One day Peregrine, who owned his own engineering company, set out to a business meeting in Paris. Having been delayed travelling, he arrived in the City late at night. He had not booked himself into a hotel and could not get in any place for the night. The only address he knew in the whole of Paris was Yvonne's. He turned up at her flat in a taxi around midnight and asked her if he could sleep on the sofa. When Yvonne got up the next morning Peregrine had already gone to his meeting.
He arrived back that evening and by way of thanking her for her kindness invited her out to dinner. Yvonne got dressed up and she was a fine looking woman in her day, standing about 5 feet 8 inches in her stockings, with a perfect figure. She was very much an intellectual with an active interest in everything of value.
They dined together and love blossomed, despite the eleven year disparity in their ages, Peregrine having been born in 1913, and Yvonne in 1924.

Stored records

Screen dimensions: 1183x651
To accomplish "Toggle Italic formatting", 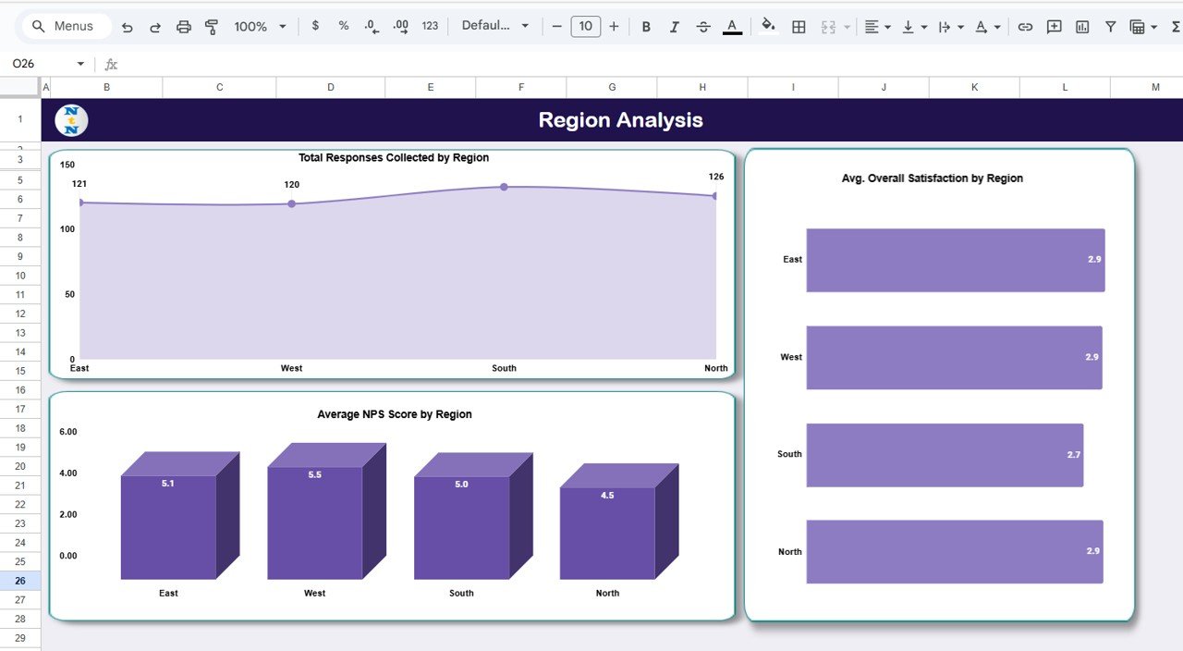I will point(674,26).
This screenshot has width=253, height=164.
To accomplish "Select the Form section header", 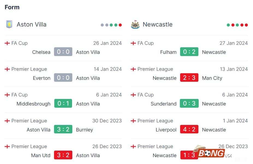I will 12,7.
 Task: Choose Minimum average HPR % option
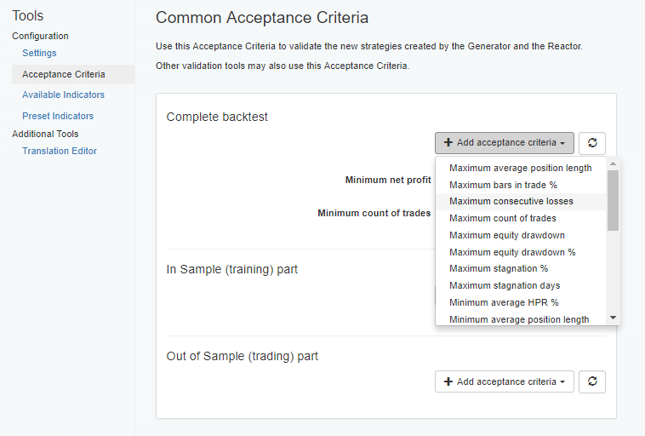coord(504,302)
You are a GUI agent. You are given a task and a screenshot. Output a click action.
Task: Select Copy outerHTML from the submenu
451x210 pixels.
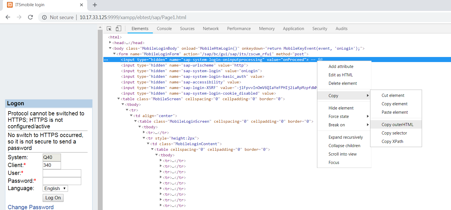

▶ What is needed:
Quote the passage about Peregrine and Yvonne word for word, starting at "He arrived back" and ending at "Yvonne in 1924.". The items above have nothing to do with what comes next.

▶ Exercise output:
He arrived back that evening and by way of thanking her for her kindness invited her out to dinner. Yvonne got dressed up and she was a fine looking woman in her day, standing about 5 feet 8 inches in her stockings, with a perfect figure. She was very much an intellectual with an active interest in everything of value.
They dined together and love blossomed, despite the eleven year disparity in their ages, Peregrine having been born in 1913, and Yvonne in 1924.